Causes of Chest Pain
Chest pain has a broad differential — life-threatening causes must be excluded first. A systematic approach using the mnemonic CARDIAC RAMPS organises the complete differential.
✦ The Mnemonic
"CARDIAC RAMPS Covers Every Chest Pain"
Coronary · Aortic dissection · Respiratory (PE/pneumothorax) · Digestive · Inflammatory/cardiac · Anxiety · Chest wall · Referred/other · Atypical · Musculoskeletal · Pericarditis · Spasm (oesophageal)
Clinical Breakdown
The immediate priority is to exclude the 'PTED' life threats: Pulmonary embolism, Tension pneumothorax, aortic dissEction (or ACS), and tamponaDE. These require immediate investigation and intervention.
Features suggesting ACS: central crushing pain, radiation to left arm/jaw, diaphoresis, nausea, relief with GTN. Features suggesting dissection: tearing/ripping pain, maximal at onset, migrating, inter-scapular, pulse deficit, BP differential between arms (>20 mmHg), mediastinal widening on CXR.

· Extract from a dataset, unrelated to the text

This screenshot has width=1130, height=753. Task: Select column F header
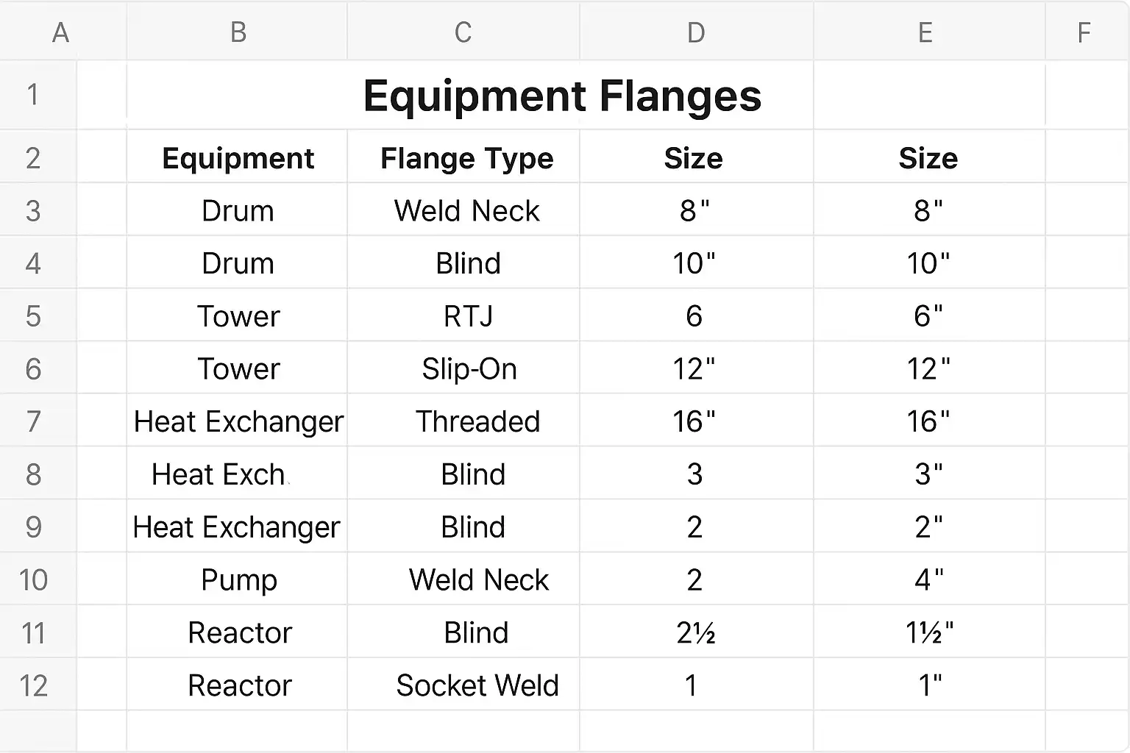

ECG changes by cause: ACS — ST elevation/depression; PE — S1Q3T3, sinus tachycardia, RBBB; pericarditis — saddle-shaped ST elevation in all leads (no reciprocal changes); Brugada pattern — coved-type ST in V1–V2.
⭐ Clinical Pearl
High-sensitivity troponin (hs-cTnI or hs-cTnT) has transformed ACS assessment. The 0h/3h or 0h/1h protocol rapidly rules in or rules out NSTEMI with >99% NPV. A rising or falling pattern (delta troponin) distinguishes acute myocardial injury from chronic elevation. Remember: troponin is also raised in PE, myocarditis, renal failure, and sepsis — clinical context is essential.